- WHAT TO DO -
In the records below, the line with "Where should I" and every line after it must be written out exactly; no pictures belong in the result.

Extracted data entries:
* * * * * * *

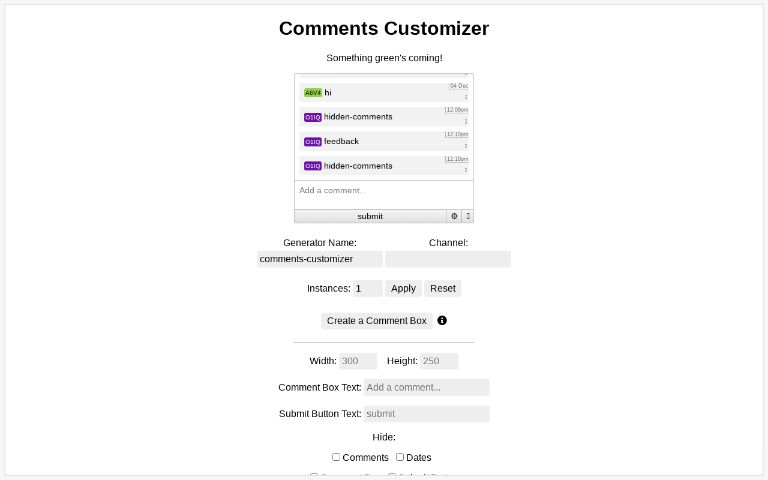
Task: Enable the Hide Comments checkbox
Action: pos(336,457)
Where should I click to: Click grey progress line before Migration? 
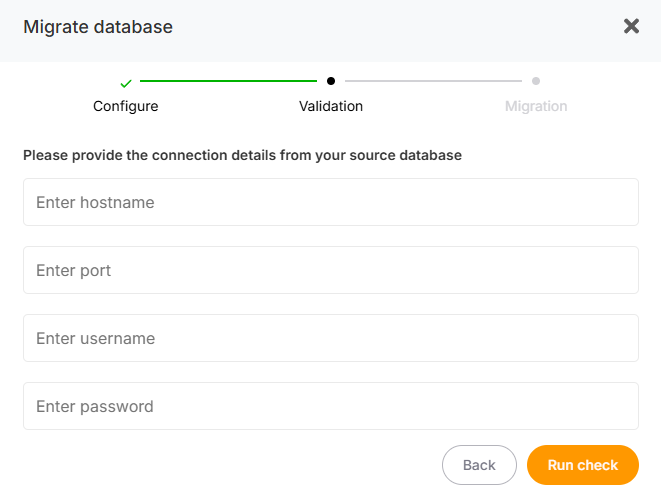(433, 81)
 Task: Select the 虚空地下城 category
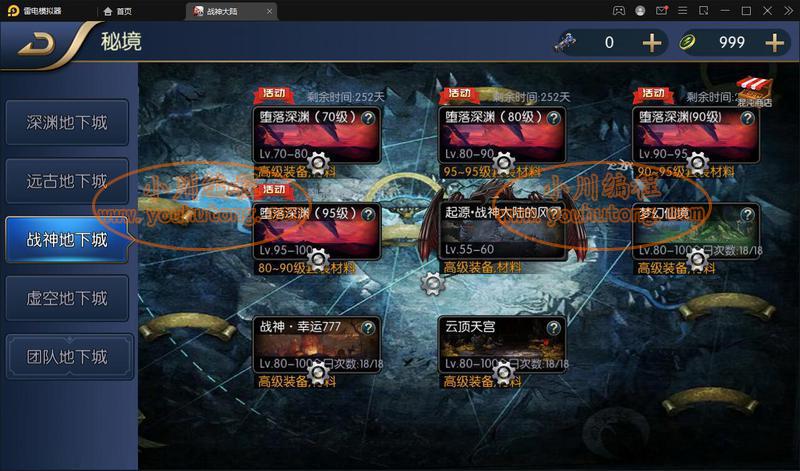coord(67,298)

* * * * * * *

- FINISHED TASK -
Where should I click to: Click grey progress line before Migration? 
(433, 81)
 Task: Select the 虚空地下城 category
coord(67,298)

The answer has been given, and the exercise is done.